Copy out all lines of the records in which the word "each" appears.

==== Given data ====

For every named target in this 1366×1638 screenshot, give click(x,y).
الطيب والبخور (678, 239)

====
==== Given data ====

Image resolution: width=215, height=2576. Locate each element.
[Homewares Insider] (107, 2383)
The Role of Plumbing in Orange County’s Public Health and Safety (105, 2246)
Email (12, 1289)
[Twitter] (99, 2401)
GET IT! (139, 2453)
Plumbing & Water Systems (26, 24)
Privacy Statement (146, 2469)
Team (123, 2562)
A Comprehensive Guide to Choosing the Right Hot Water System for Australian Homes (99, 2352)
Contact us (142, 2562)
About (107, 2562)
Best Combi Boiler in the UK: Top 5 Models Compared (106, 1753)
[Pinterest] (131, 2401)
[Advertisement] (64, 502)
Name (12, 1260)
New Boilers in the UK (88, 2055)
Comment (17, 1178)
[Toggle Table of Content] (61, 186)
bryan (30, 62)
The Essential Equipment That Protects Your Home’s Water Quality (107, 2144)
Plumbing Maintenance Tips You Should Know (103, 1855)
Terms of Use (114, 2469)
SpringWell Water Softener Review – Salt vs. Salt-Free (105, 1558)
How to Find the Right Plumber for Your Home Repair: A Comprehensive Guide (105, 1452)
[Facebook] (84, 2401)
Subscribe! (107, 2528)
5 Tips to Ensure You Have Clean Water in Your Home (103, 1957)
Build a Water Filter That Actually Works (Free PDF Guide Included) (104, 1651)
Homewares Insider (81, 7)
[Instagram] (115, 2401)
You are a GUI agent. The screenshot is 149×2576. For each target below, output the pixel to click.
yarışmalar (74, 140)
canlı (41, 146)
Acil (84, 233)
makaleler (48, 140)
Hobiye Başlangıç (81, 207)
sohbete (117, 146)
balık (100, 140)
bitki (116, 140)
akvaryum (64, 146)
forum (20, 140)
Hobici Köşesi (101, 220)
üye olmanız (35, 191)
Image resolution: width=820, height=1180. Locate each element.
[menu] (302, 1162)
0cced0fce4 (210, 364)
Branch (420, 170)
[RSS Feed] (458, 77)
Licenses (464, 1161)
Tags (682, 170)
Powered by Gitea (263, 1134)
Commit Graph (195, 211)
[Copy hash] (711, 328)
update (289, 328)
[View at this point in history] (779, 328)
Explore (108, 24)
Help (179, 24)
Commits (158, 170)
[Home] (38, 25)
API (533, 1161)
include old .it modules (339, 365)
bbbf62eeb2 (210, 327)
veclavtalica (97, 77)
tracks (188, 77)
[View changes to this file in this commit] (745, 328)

====

• _Answer box_:
Image resolution: width=215, height=2576. Locate each element.
You are a GUI agent. The screenshot is 149×2576. For each target below, output the pixel to click.
Image resolution: width=820, height=1180. Locate each element.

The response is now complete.